Cuando uno trabaja por
cuenta ajena tiene un salario fijo, que cobra todos los meses,
independientemente del trabajo realizado durante el mes. Cuando uno
es emprendedor esto se acaba. El salario es muy irregular, y durante
los dos primeros años de vida de la empresa, lo normal es que haya
muchos meses que no cobremos nada. Esto es importante, y hay que
tenerlo en cuenta antes de lanzarnos a la aventura. Es decir, que en
previsión de que se de el peor de los casos, tenemos que tener un respaldo que
nos permita sobrevivir muchos meses sin cobrar nada.
Cuando uno trabaja por
cuenta ajena tiene un horario fijo. Es verdad que la gente hace muchas horas extra. Pero cuando uno es emprendedor, simplemente no
hay horario, se trabaja 24 horas al día. Y esto es inevitable.
Cuando estamos en casa cenando, estamos pensando en le empresa;
cuando nos lavamos los dientes, también; y cuando nos vamos a la
cama, seguimos con ello.
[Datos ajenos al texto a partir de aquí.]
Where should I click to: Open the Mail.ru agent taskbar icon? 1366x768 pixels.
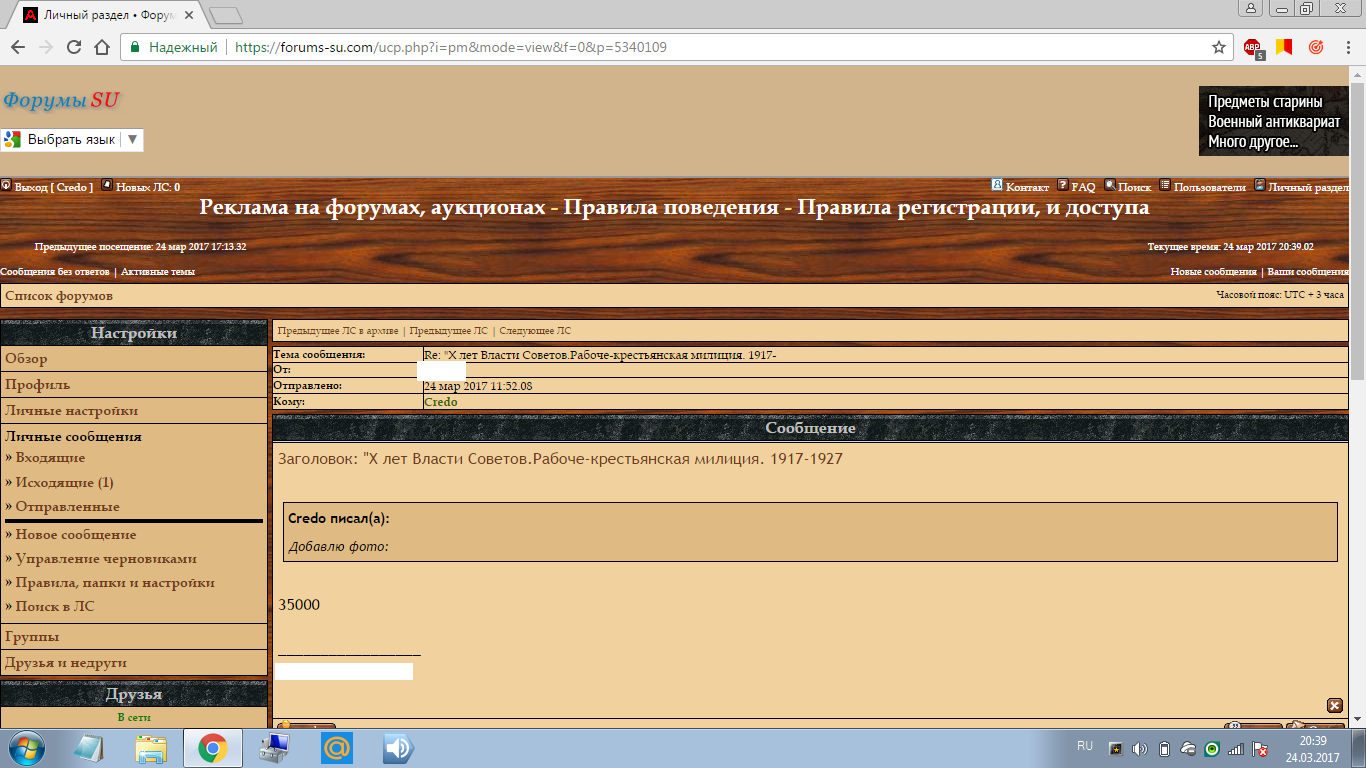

Ser emprendedor es trabajar las 24 horas del
día, aunque no estemos físicamente en la oficina.
Cuando uno trabaja por
cuenta ajena, por las noches suele dormir. Cuando uno es emprendedor,
lo habitual es que no. Los emprendedores pasan muchas noches en vela,
pensando cómo van a pagar las nóminas del mes siguiente, si se
lanzan o no al desarrollo de un nuevo producto, o dónde buscar más
clientes. Ser emprendedor es dormir poco y mal.